That is TOO amazing looking witht he side dots.


----------



## Robby the Robot (Mar 14, 2013)

Glad to see that they're getting rid of the skull inlays. Maybe I'll buy the seven string version now. This looks awesome. HNGD.


----------



## JEngelking (Mar 14, 2013)

This looks sharp, especially with the dots. HNGD!


----------



## sevenstringj (Mar 14, 2013)

That shit is so classy. I even like how they put the dots between the 6th and 7th strings instead of the 7th and 8th.

How's the neck? Can you compare it to regular Schecters, Ibanez and Jackson?


----------



## HeHasTheJazzHands (Mar 14, 2013)

I've seen some people say that it's very Ibanez-like.


----------



## CanniballistiX (Mar 14, 2013)

sevenstringj said:


> That shit is so classy. I even like how they put the dots between the 6th and 7th strings instead of the 7th and 8th.
> 
> How's the neck? Can you compare it to regular Schecters, Ibanez and Jackson?





HeHasTheJazzHands said:


> I've seen some people say that it's very Ibanez-like.



This neck feels amazing, much thinner than my old C-7 and C-7+. It feels better, and even feels thinner than my RG8's neck and that is surprising to me, but they are at two different price points. SLS = Slim Line Series and they are exactly that. Most comfortable guitar I have played in a long time. So happy with my purchase.


----------



## kevdes93 (Mar 14, 2013)

aghhh that looks so tight!


----------



## kris_jammage (Mar 15, 2013)

Man that looks awesome! I liked it even with the skull but it just looks so sleek and classy now. The GAS is growing with this one......


----------



## XEN (Mar 15, 2013)

OK that is nice! I loved my ATX8. This thing is just a beast. Nice score man!


----------



## CanniballistiX (Mar 15, 2013)

I've been searching to find another one of these around the web since last Thursday and finally found one a moment ago on ebay if anyone's GAS is a bit out of control... 
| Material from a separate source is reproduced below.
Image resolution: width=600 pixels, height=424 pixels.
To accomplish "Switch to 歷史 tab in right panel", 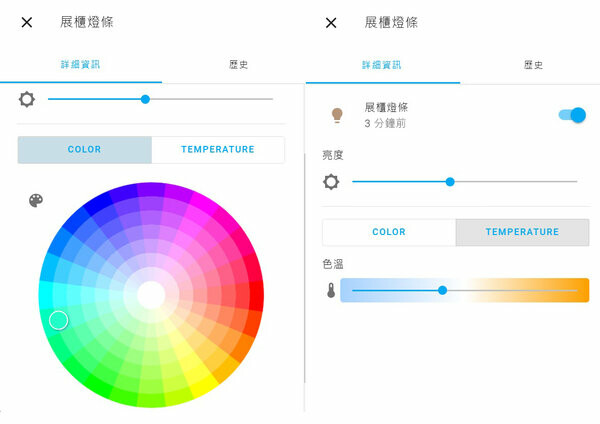I will [x=533, y=65].
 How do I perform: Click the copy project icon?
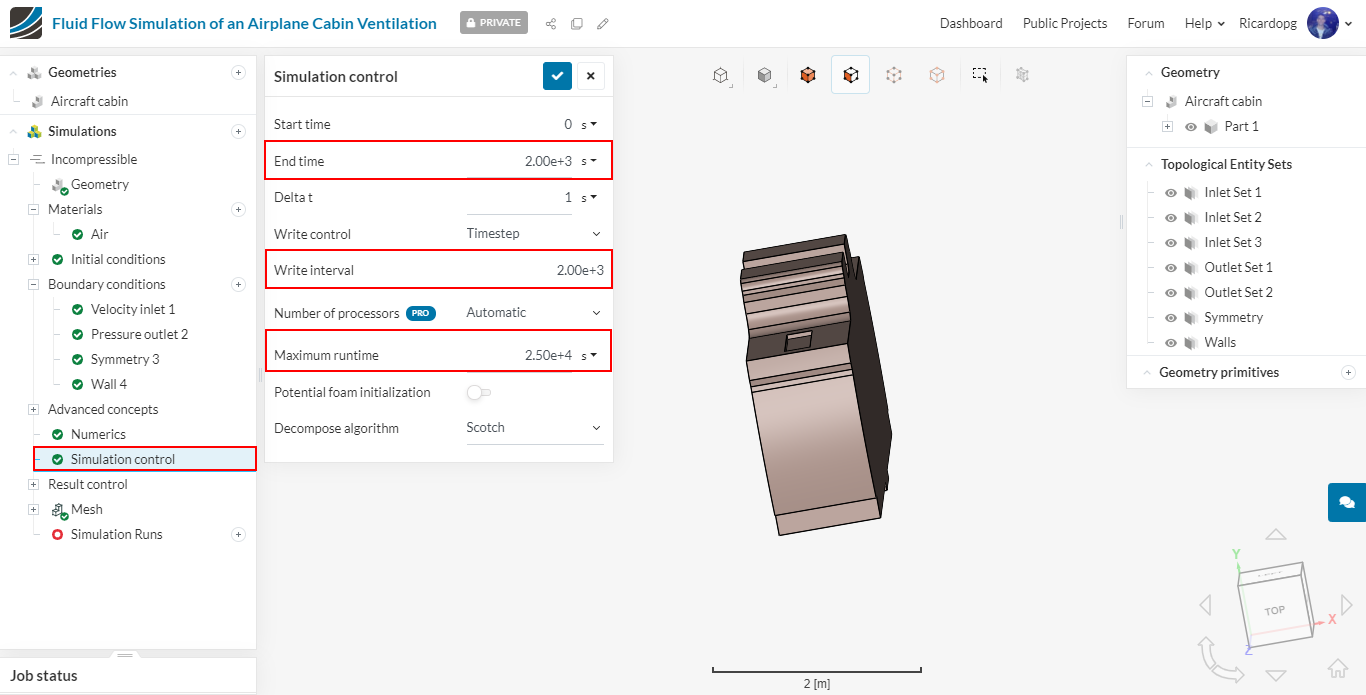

Also, updated the OP with some HQ photos.


----------



## AliceLG (Mar 15, 2013)

Crap, might switch back to this one, I had given up on it and started considering the Iron 8.

HNGD! It looks amazing!


----------



## Dawn of the Shred (Mar 15, 2013)

Cograts man... Looks sharp man


----------



## Wings of Obsidian (Mar 15, 2013)

OMG...OMG..OMG... @[email protected]

So getting one! So getting one!


----------



## joebalaguer (Mar 15, 2013)

Very tasteful with the dots. Dig it!


----------



## Danukenator (Mar 15, 2013)

I love the 28" scale on these. I played a similar model (Hellraiser w/ Floyd) and the quality on these new Schecters is amazing. Neck's feel great too, slimmer than their old 8 string models.

HNGD!


----------



## otisct20 (Mar 15, 2013)

I would love one of these if I didn't have to change the pickups when I got it. Looks amazing none the less!


----------



## chopeth (Mar 16, 2013)

Is this for C-7 too? If so, I think I'm going to try to sell my skull right NOW!


----------



## HeHasTheJazzHands (Mar 16, 2013)

chopeth said:


> Is this for C-7 too? If so, I think I'm going to try to sell my skull right NOW!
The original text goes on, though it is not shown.